[Required action] All lines of the records below that contain the word "will" must be listed.
Data section Start Marker
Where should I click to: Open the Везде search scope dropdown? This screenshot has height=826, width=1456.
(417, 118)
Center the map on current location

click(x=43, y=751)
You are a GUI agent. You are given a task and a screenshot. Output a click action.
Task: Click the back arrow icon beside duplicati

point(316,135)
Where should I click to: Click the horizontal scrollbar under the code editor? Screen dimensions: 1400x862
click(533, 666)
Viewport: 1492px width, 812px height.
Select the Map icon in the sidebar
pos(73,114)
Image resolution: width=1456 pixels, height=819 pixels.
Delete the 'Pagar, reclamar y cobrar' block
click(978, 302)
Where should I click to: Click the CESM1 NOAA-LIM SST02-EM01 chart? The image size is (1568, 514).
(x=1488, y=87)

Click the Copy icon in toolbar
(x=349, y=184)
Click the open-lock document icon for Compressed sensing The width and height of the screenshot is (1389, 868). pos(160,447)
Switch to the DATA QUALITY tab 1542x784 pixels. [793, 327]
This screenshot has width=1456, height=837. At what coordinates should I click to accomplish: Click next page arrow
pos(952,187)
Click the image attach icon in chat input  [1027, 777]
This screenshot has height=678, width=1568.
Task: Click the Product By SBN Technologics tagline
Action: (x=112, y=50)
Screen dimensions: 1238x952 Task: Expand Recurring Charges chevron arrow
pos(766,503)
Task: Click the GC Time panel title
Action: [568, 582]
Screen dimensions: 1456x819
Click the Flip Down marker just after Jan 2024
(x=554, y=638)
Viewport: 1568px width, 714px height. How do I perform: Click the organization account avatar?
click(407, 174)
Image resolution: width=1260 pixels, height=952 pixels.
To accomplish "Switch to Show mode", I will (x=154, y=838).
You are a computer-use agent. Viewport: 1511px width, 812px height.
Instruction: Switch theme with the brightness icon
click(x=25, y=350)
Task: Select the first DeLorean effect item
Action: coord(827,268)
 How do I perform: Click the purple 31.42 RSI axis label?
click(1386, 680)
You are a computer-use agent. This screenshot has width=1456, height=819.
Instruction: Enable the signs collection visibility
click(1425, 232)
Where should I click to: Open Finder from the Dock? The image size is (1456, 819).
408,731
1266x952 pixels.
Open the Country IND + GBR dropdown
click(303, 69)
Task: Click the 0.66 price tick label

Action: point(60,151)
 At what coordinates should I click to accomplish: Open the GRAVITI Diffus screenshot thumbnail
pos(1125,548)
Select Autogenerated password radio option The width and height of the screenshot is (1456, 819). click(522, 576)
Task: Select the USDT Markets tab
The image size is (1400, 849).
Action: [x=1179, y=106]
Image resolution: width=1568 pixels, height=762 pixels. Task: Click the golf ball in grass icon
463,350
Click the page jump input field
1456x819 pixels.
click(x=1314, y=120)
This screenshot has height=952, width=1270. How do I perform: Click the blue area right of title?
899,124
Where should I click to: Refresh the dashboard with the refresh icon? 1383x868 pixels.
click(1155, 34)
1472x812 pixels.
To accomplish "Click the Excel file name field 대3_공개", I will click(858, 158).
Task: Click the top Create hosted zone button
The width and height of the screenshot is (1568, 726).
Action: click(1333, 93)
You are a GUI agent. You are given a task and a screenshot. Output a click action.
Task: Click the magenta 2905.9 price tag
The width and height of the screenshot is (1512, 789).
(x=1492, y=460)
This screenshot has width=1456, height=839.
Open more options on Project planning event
Data section End Marker
[Exercise output]
To accomplish "Switch to Show mode", I will (x=154, y=838).
To accomplish "Click the Excel file name field 대3_공개", I will click(858, 158).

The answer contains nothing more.